**EXERCISE REQUIREMENTS**
Could you transcribe all the entries exactly, omitting the pictures?

─── GIVEN DATA

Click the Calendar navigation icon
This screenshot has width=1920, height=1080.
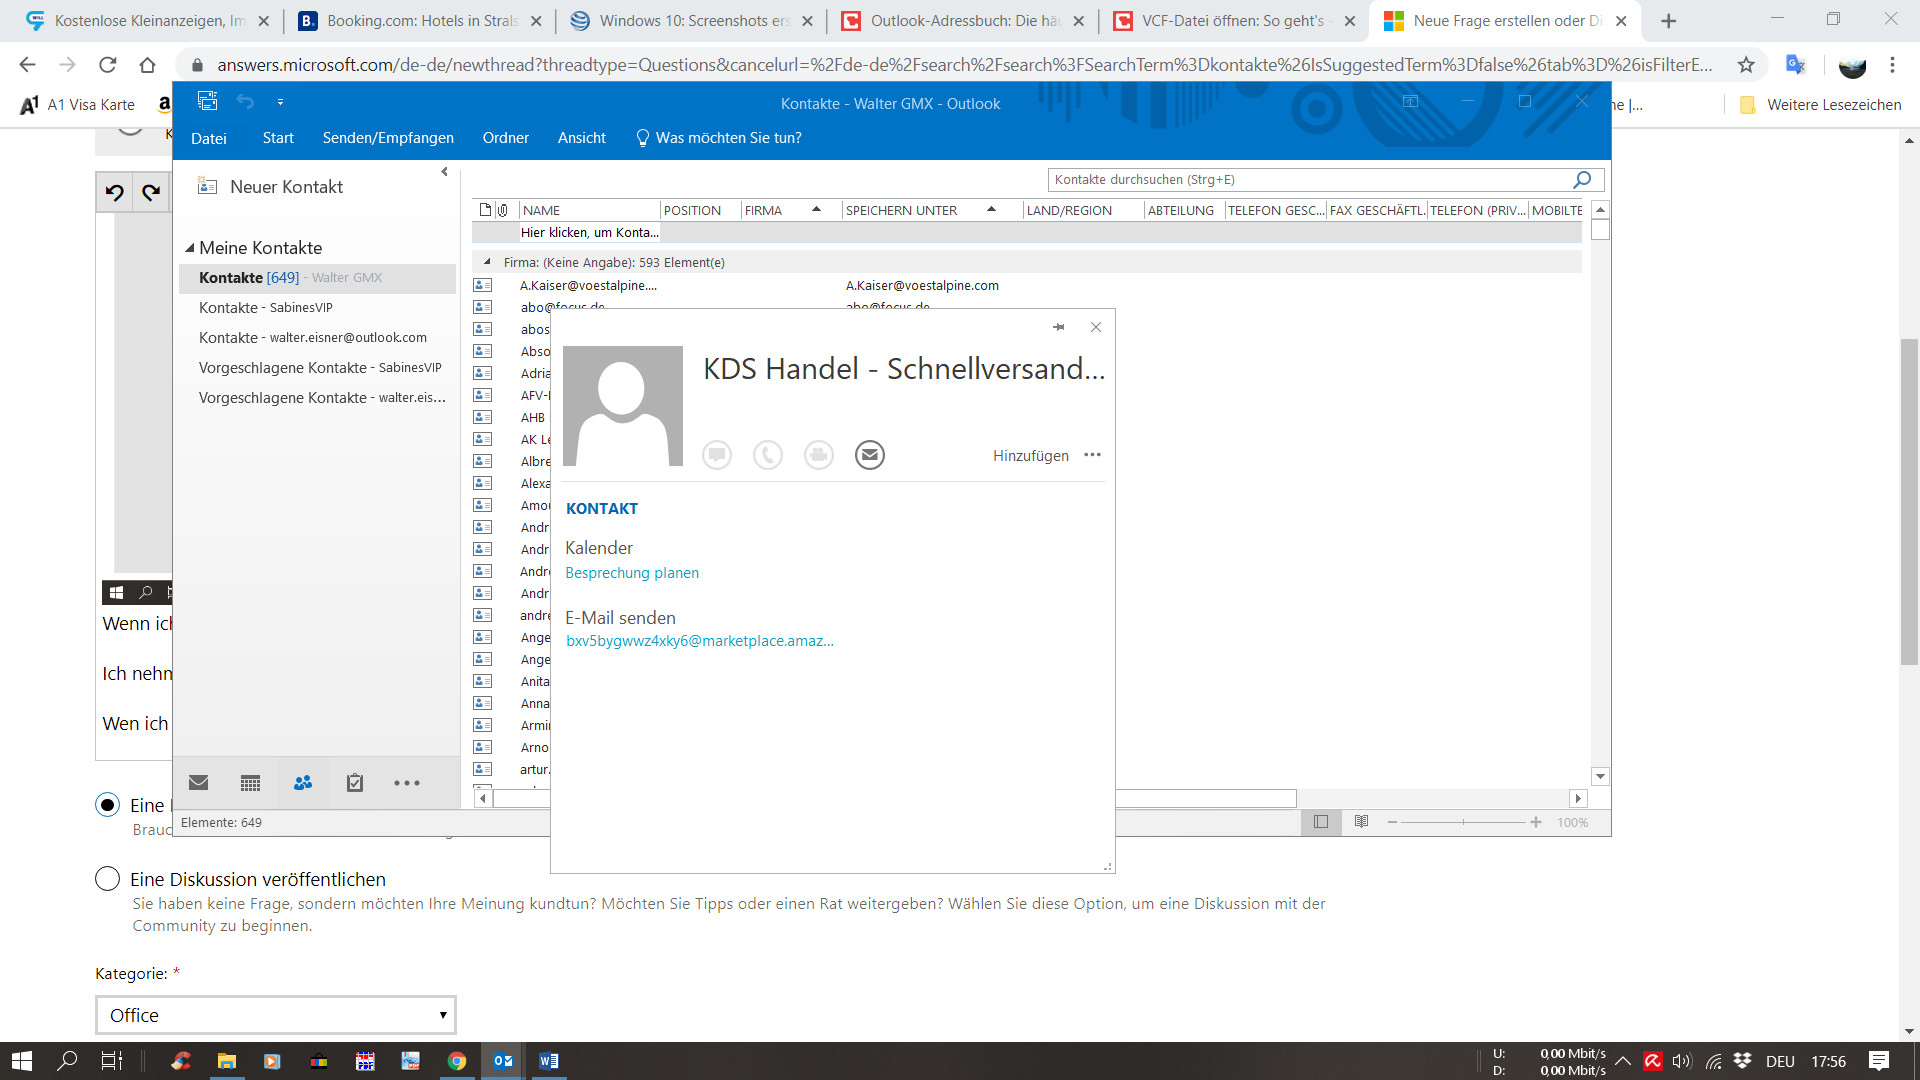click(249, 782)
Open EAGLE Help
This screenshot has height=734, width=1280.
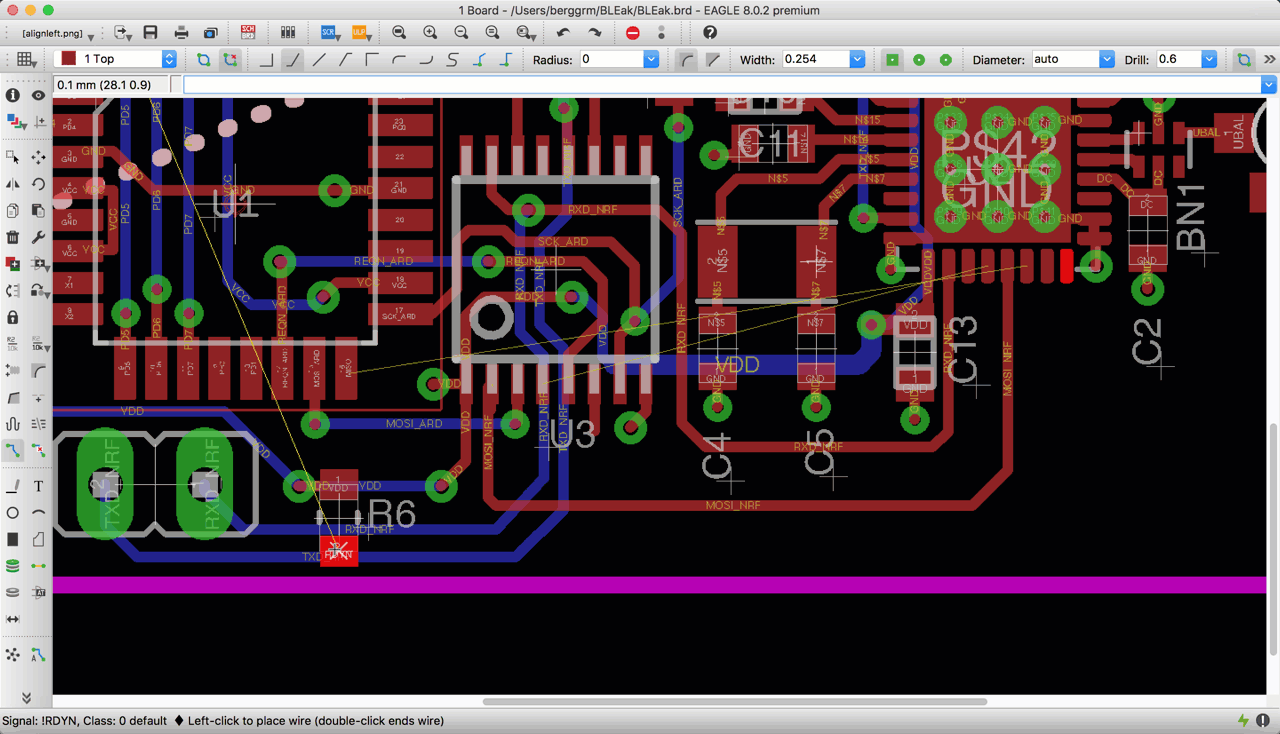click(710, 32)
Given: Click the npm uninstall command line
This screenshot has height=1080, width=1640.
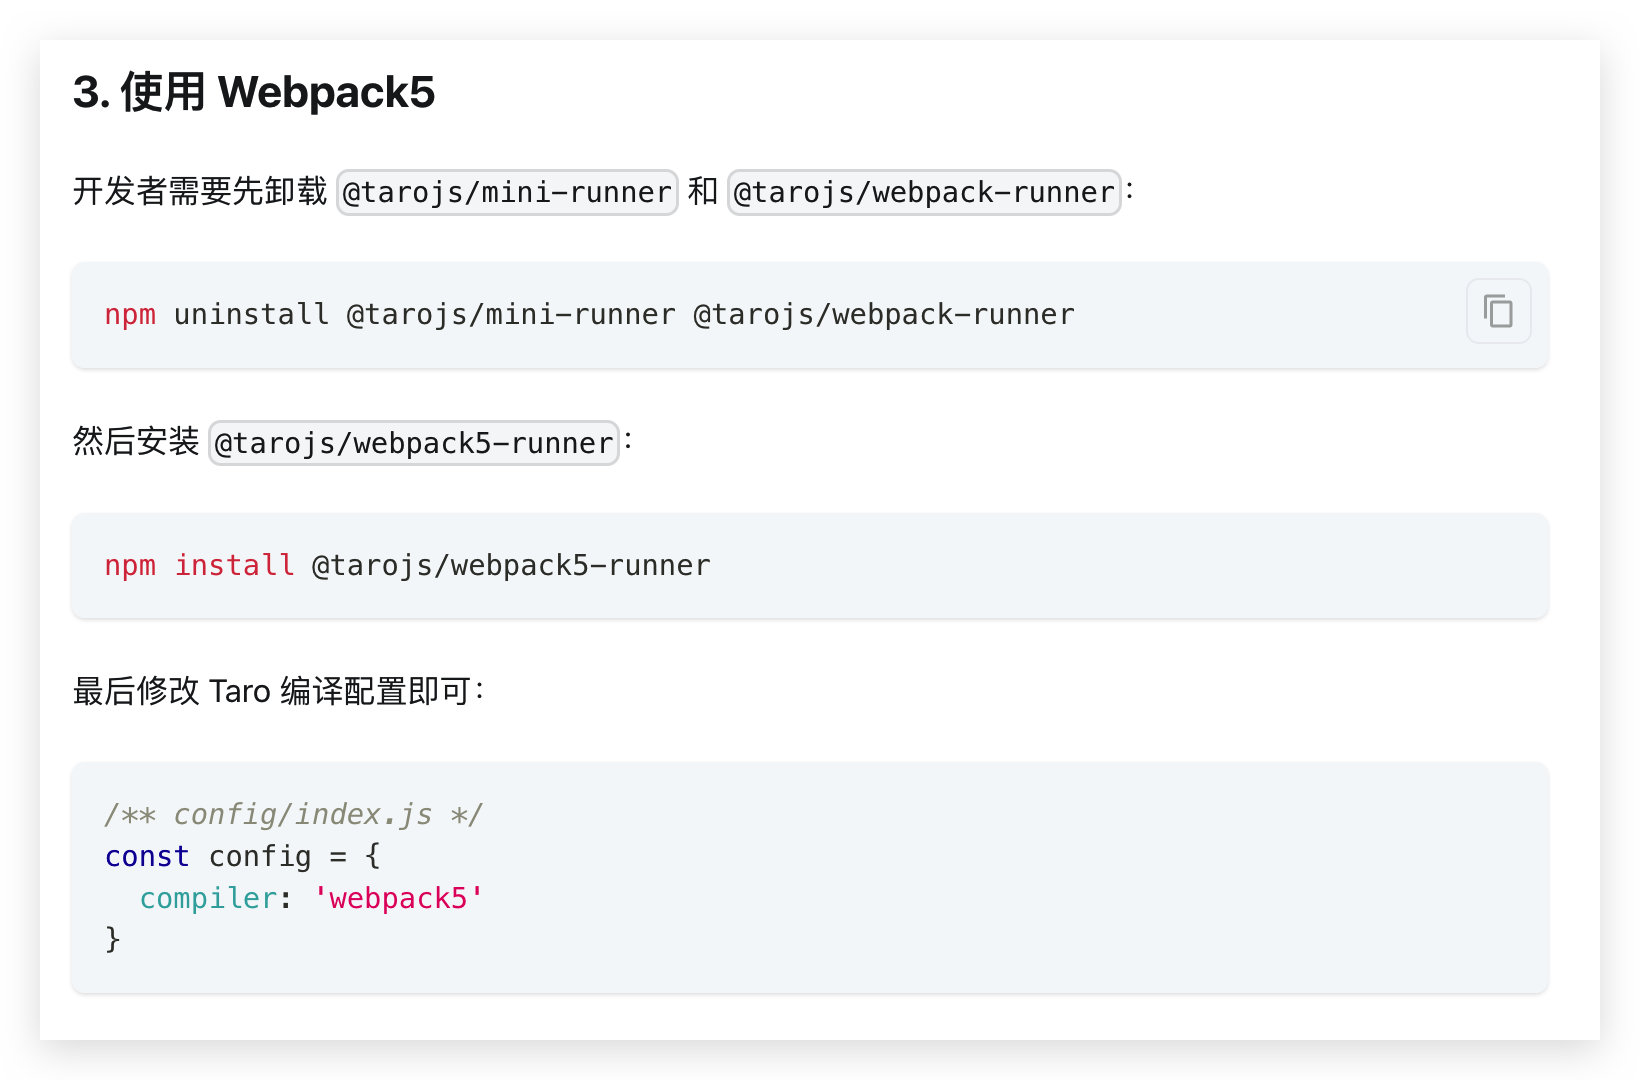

──────

**SOLUTION TO THIS EXERCISE**
Click the Calendar navigation icon
This screenshot has width=1920, height=1080.
click(249, 782)
Open EAGLE Help
This screenshot has height=734, width=1280.
click(710, 32)
Given: Click the npm uninstall command line
This screenshot has height=1080, width=1640.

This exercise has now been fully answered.